> [WHAT YOU WILL DO] The listing that follows should be copied in full and exactly, with no pictures.

*** Opening PROVIDED RECORDS ***

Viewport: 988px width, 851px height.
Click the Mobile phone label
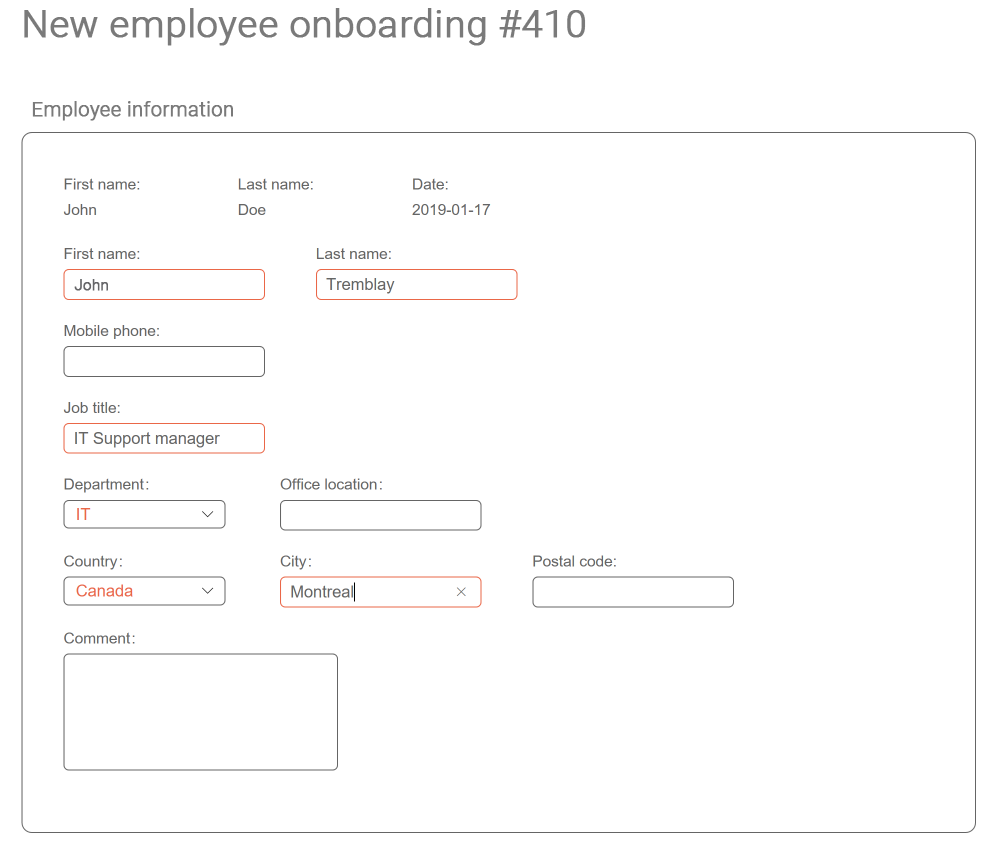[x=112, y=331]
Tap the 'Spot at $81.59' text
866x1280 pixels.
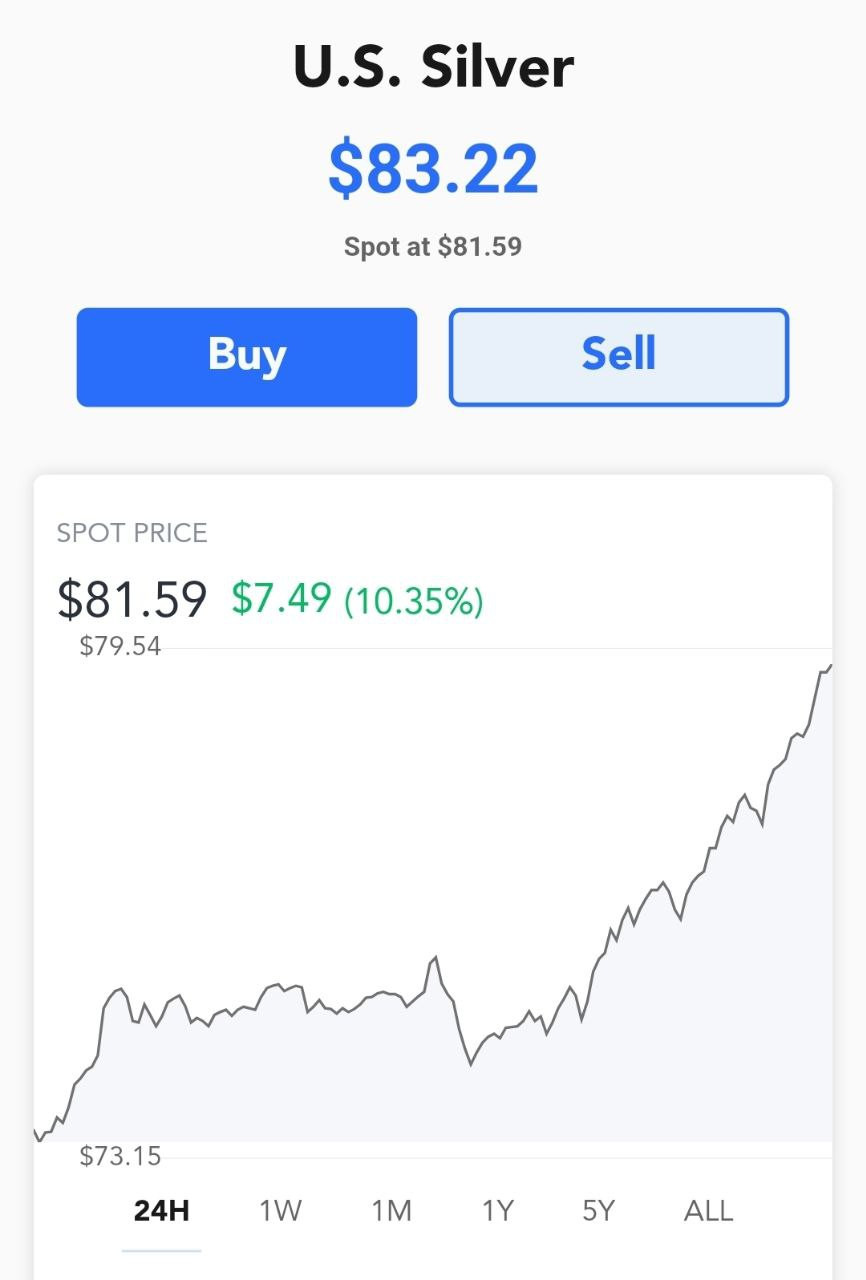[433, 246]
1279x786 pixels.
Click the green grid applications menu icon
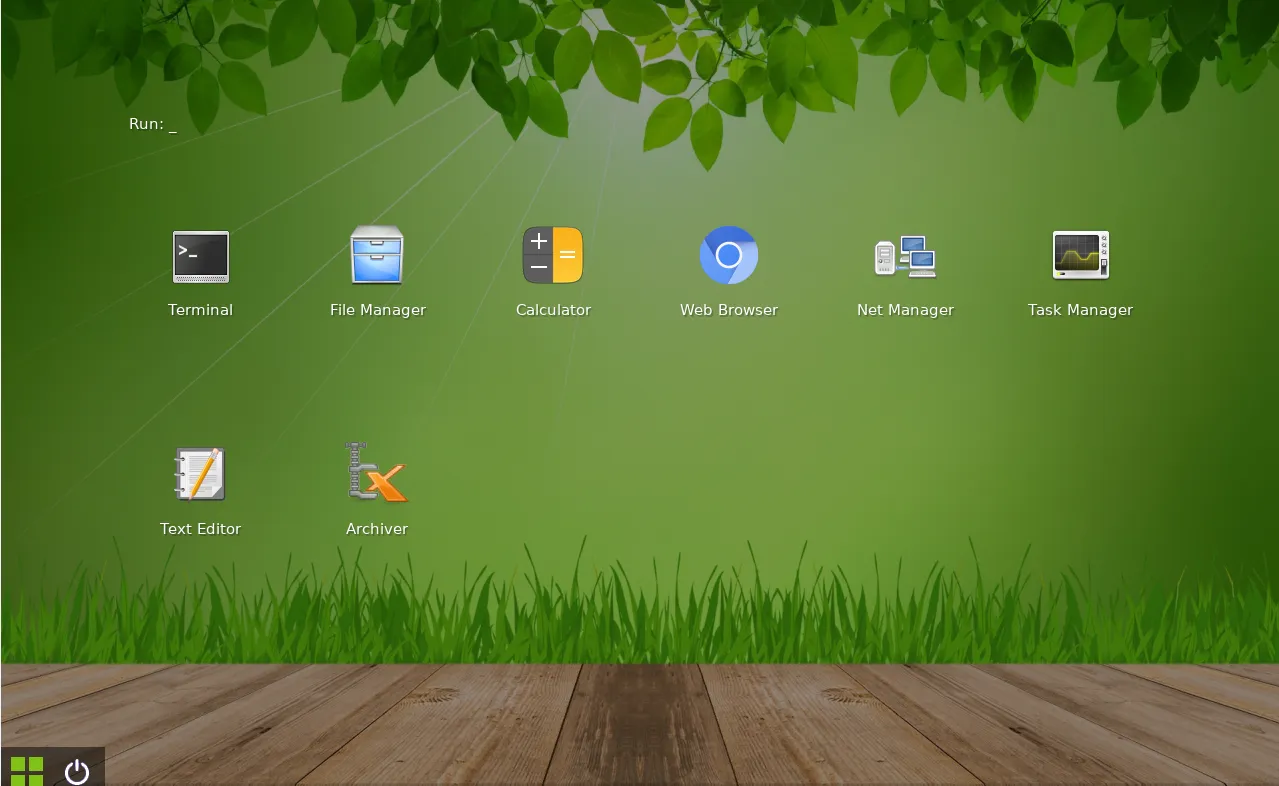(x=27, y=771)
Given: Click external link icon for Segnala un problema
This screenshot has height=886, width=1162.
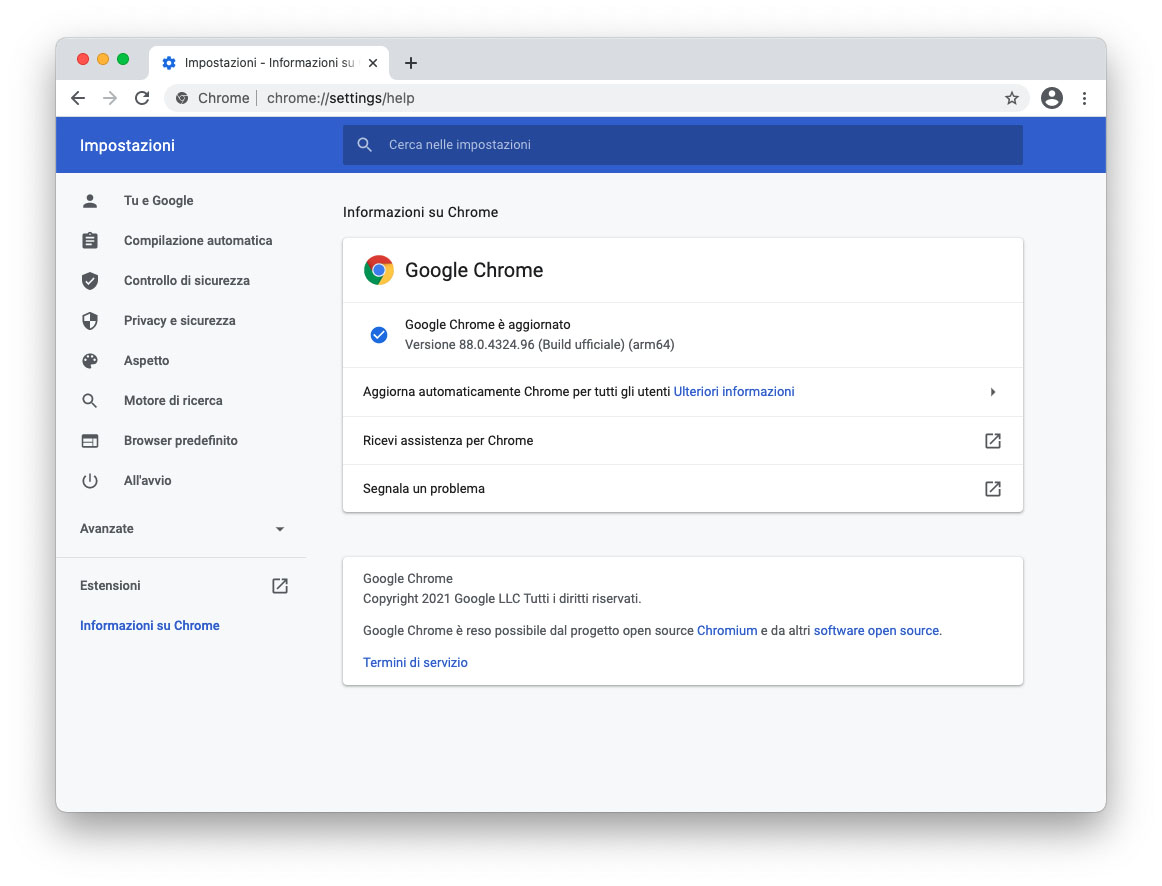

*** Closing PROVIDED RECORDS ***

> [WRITTEN SOLUTION]
Viewport: 988px width, 851px height.
Click the Mobile phone label
[x=112, y=331]
Tap the 'Spot at $81.59' text
866x1280 pixels.
[433, 246]
1279x786 pixels.
Click the green grid applications menu icon
(x=27, y=771)
Given: Click external link icon for Segnala un problema
This screenshot has height=886, width=1162.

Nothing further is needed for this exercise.